Kemudian dua prosa yang ditulis dengan indah: Malam Jatuh di Samarinda: Menunggu Kau Tua di Kepala yang ditulis Andi Wi; dan Terlahir Sebagai Seseorang yang Tak Pernah Lahir yang ditulis Annisa Malcan. Inilah "gudangnya" orang-orang bisa dengan mudah mengutipnya dan lalu diambil untuk sekadar catatan di sosial media. Keduanya juga ditulis dengan aturan yang barangkali mereka buat sendiri. Tidak terkotakkan sesuatu aturan baku. Ditulis sebagai puisi, bisa; esai apalagi.
Tapi kau jangan sedih hanya karena aku adalah seorang pesimistik yang baik. Jauh di dasar jiwaku, meyakini-yakini diriku sendiri, bahwa, kelak, kau akan kembali.– Malam Jatuh di Samarinda: Menunggu Kau Tua di Kepala
Nama kehilangan nama dalam dirinya.
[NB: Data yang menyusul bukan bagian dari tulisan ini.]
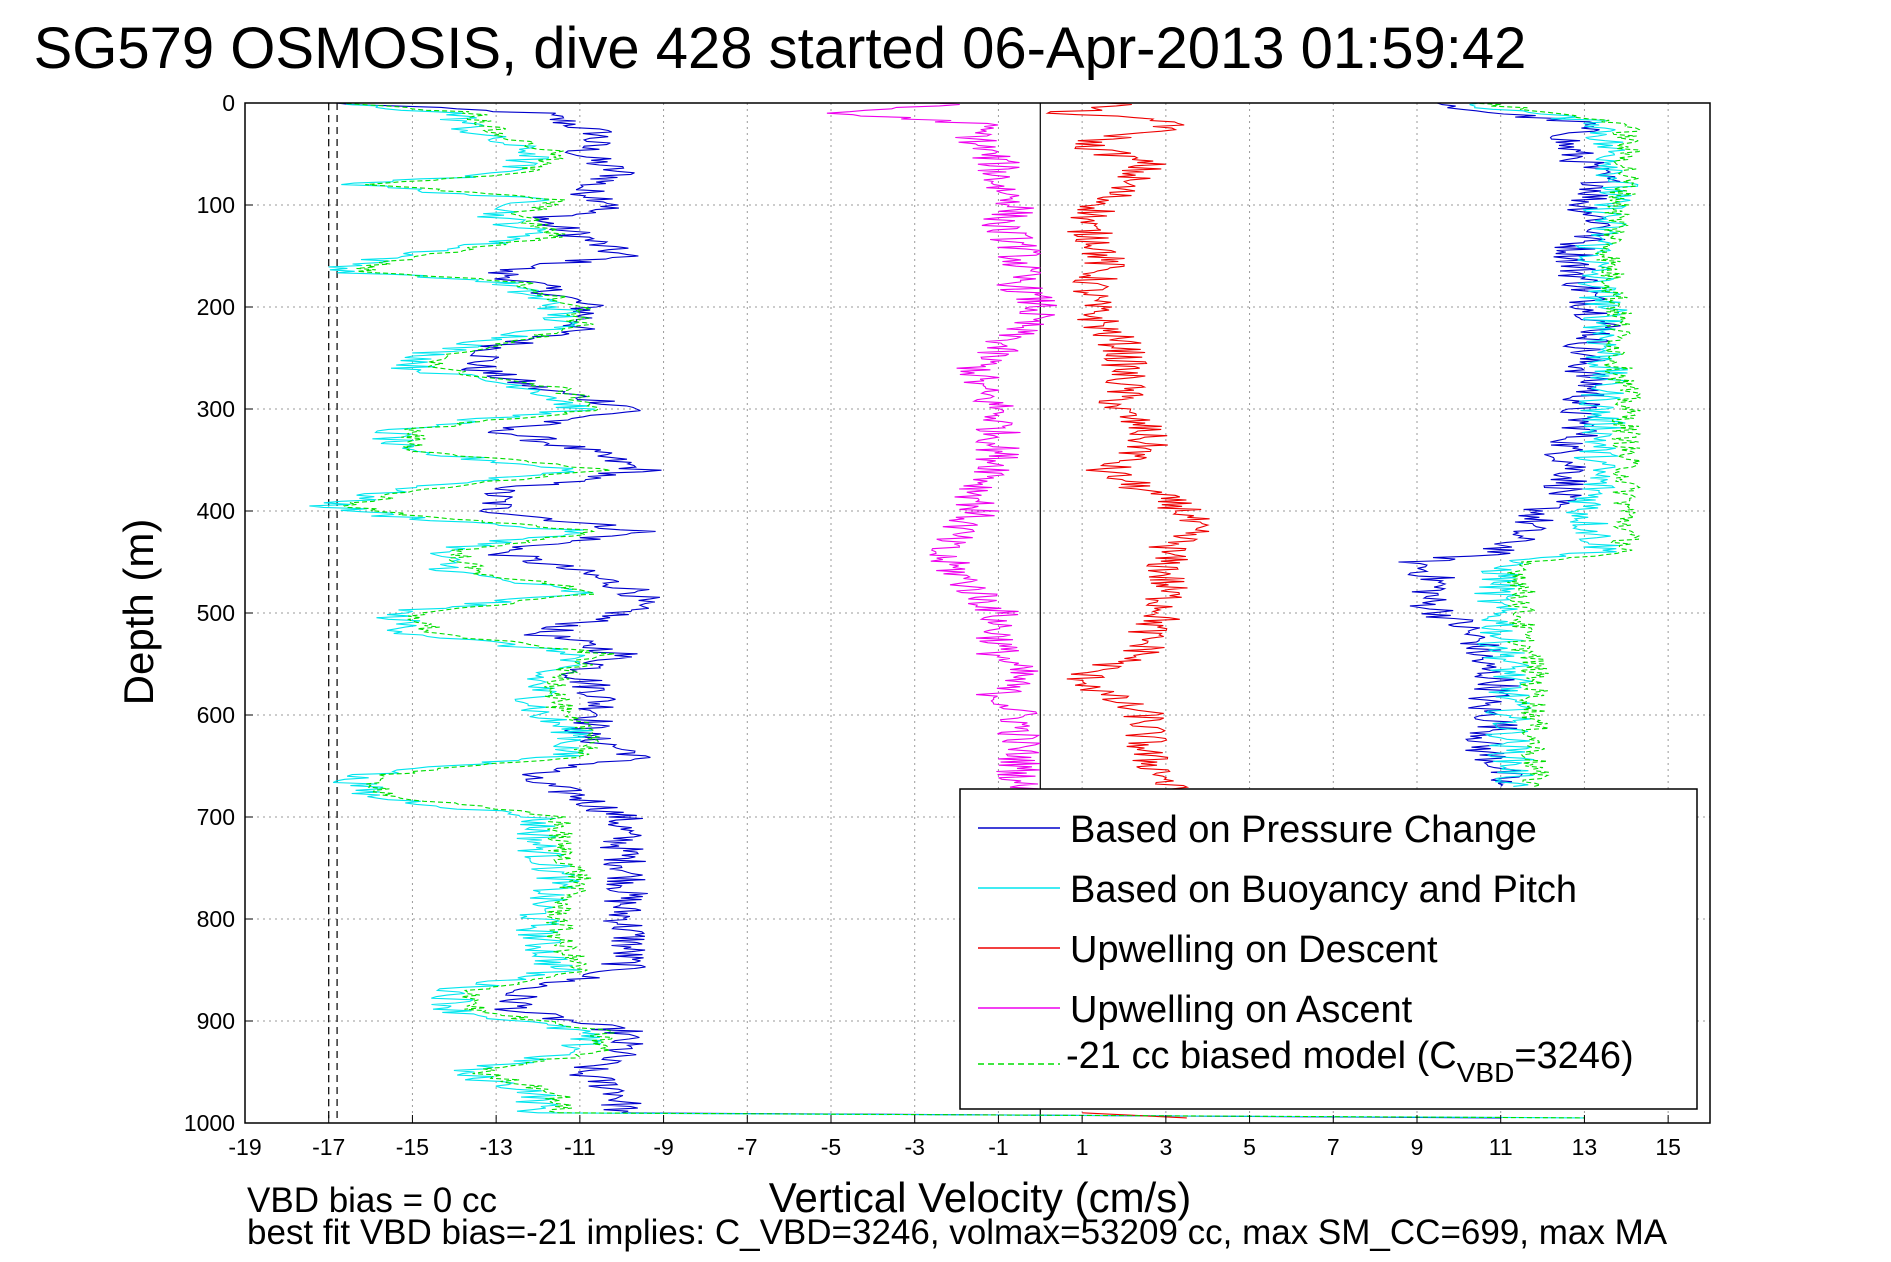 This screenshot has width=1891, height=1262. What do you see at coordinates (663, 1147) in the screenshot?
I see `x-tick-label: -9` at bounding box center [663, 1147].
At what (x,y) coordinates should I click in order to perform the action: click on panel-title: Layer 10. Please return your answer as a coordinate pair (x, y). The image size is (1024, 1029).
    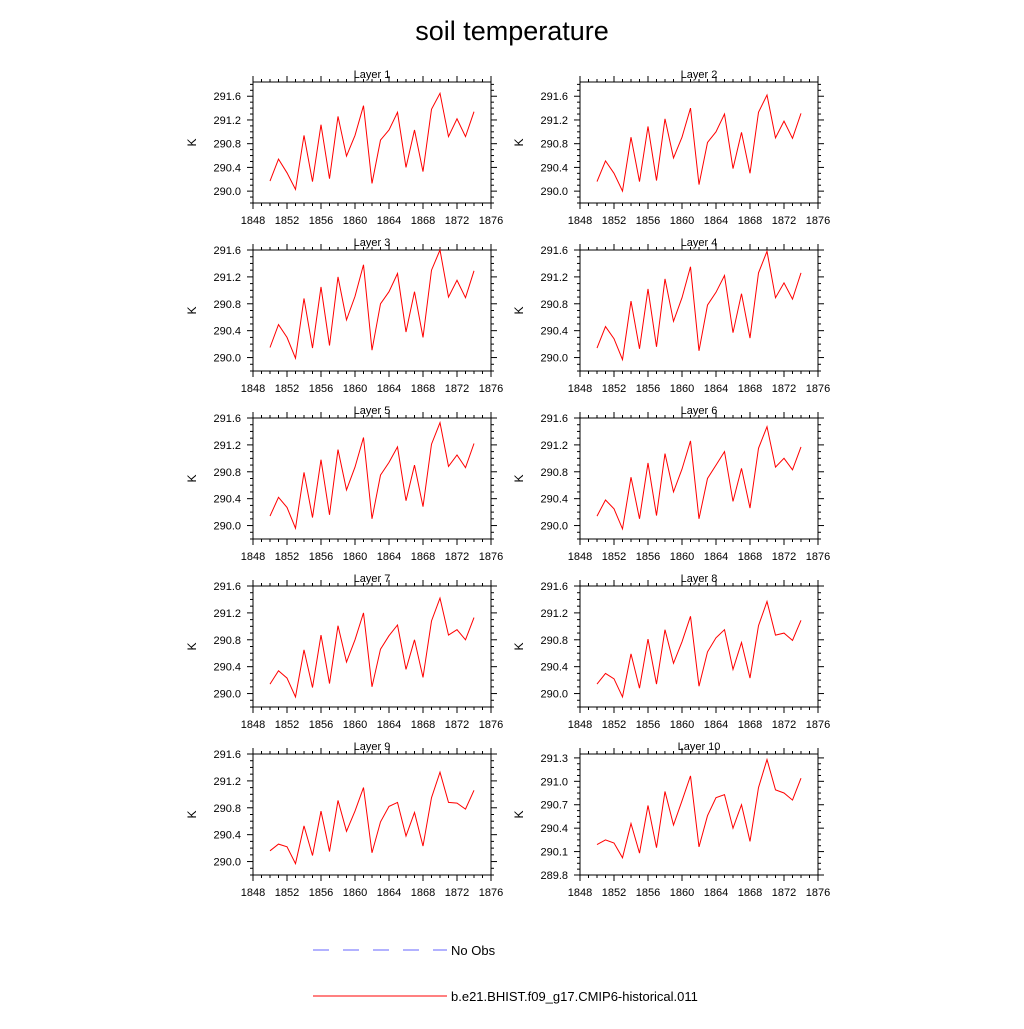
    Looking at the image, I should click on (700, 747).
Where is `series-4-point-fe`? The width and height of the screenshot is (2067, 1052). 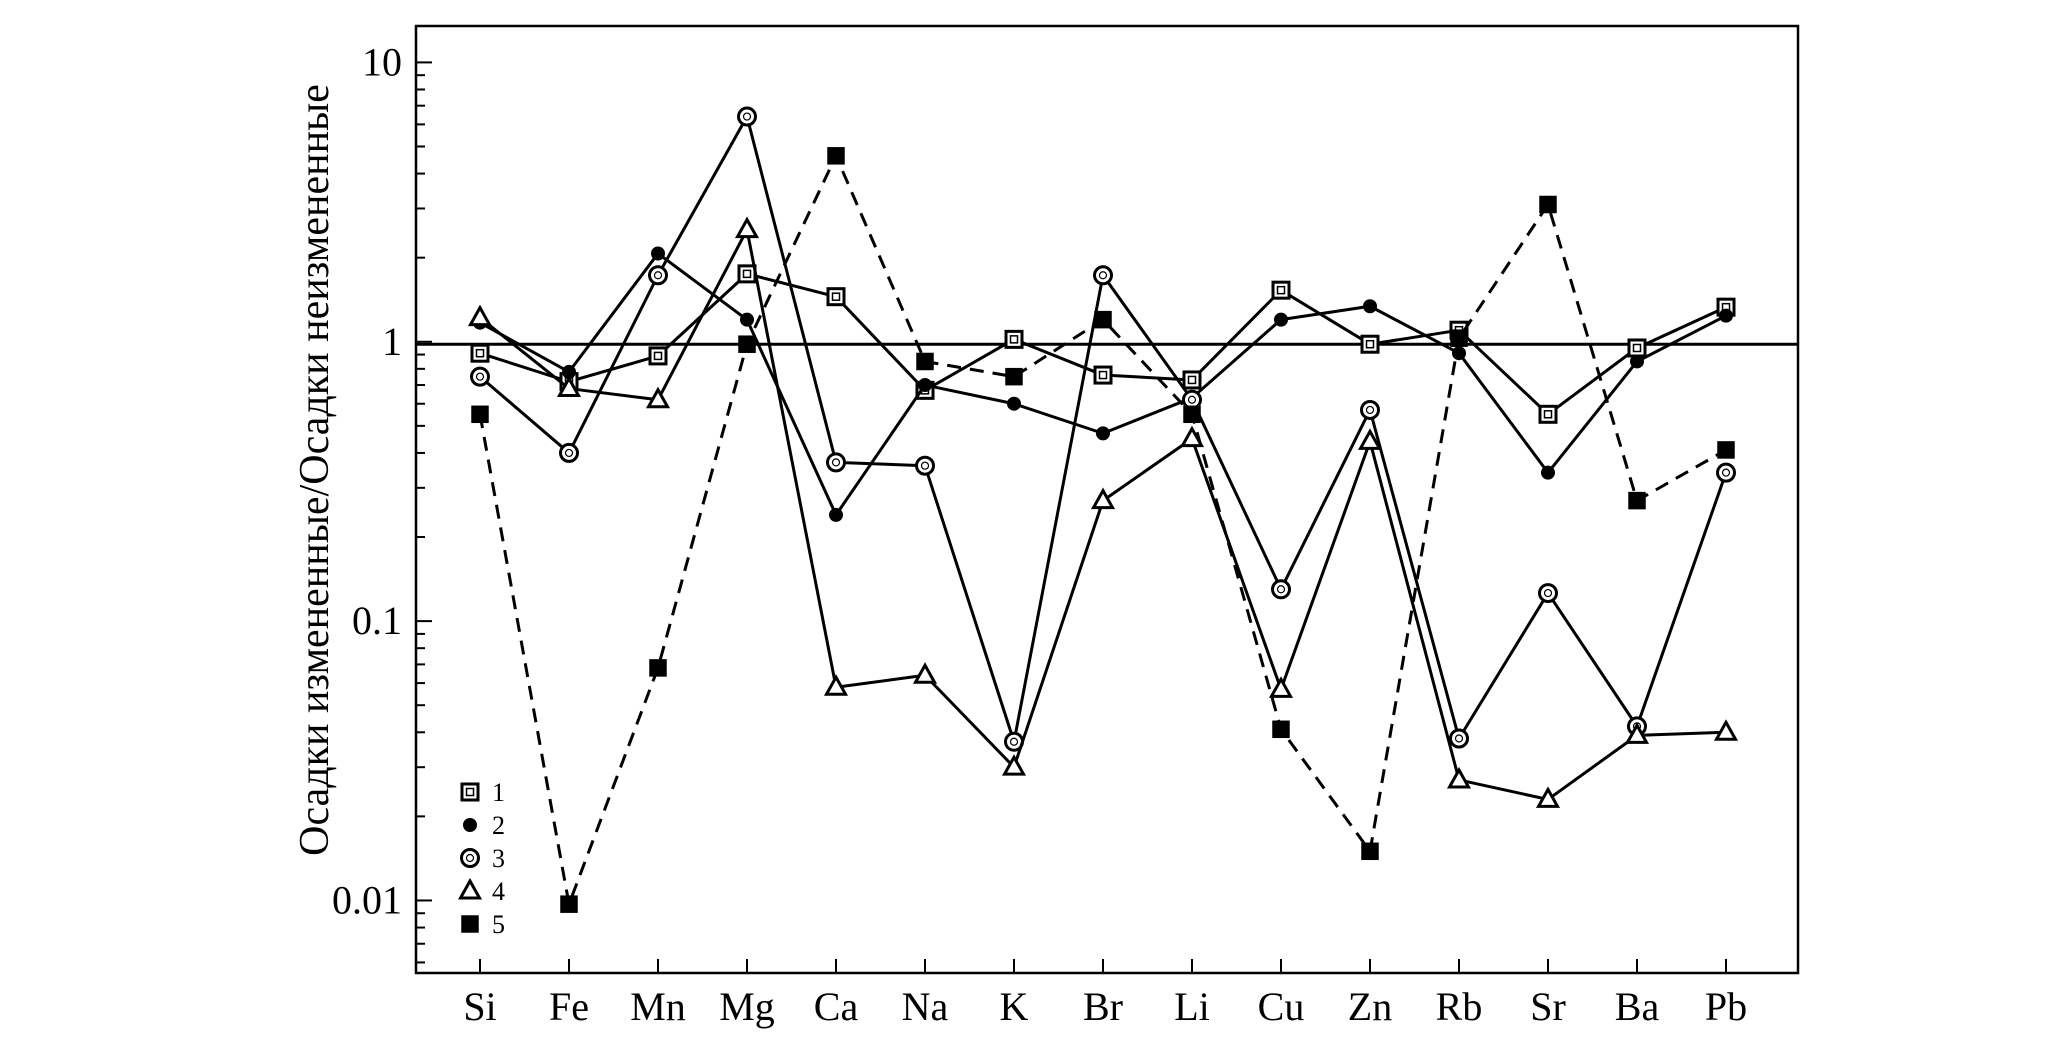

Nama terbuang dari kehidupan di tengah gemerlapan dunia yang baru baginya. Ia terlahir kembali sebagai seseorang yang tak pernah terlahir. – Terlahir Sebagai Seseorang yang Tak Pernah Lahir
Namun, yang membuat saya menggangu adalah, dari kedua prosa itu, amat kurang konflik yang dihadirkan – walau dengan begitu masih juga bisa dinikmati. Apa yang ditulis Andi Wi, misal, untuk yang hidup di era surat-menyurat barangkali paham maksudnya, tapi bila tidak? Membaca itu seperti cerita temannya yang kadung kangen dengan kekasihnya. Hanya konflik batin yang muncul. Sama seperti yang ditulis Annisa Malcan. Bedanya, mungkin, mengingatkan kita kalau dulu pernah ada kerumitan bagi mereka yang pernah menjadi tapol (tahanan politik). Betapa kartu pengenal menjadi momok yang tidak mereka inginkan!
8/
kita berjalan menyusurinya tanpa tahu
berkali-kali
menjadi ritual
Rindu,aku hanya kenangan
dan bagian-bagian masalalu yang
ingin kuhadiahkan
bagi ingatan pendekmu.
Jika tanganku tak sampai
Jangau risaukan aku dalam mimpimu
Sempurnakanlah doa-doa yang berhamburan
Di atap rumahmu yang sayu
Bagus tidak puisi di atas? Itu dibuat dari tiga bait puisi yang berbeda. Braga Stone 1975 yang ditulis Bandyoko; Kopi dan Tualang Hati yang ditulis Khirsna Pabhicara; dan Perempuan Mandalawangi yang ditulis Ubay Ananta. Setelah membaca ketiga puisi itu seperti ada yang mengganggu, khususnya puisi milik Bandyoko. Entah mengapa, membaca puisi-puisi beliau mengingatkan bentuk puisi di Angkatan 45: kuat akan diksi dan pemenggalan kalimat. Baca saja karya-karya Chairil Anwar, Sitor Situmorang dan Asrul Sani. Bukan sebagai pembanding, hanya saja saat membaca puisinya, kita akan dibawa pada era itu. Hebat. Salam, Paknya Bandyoko!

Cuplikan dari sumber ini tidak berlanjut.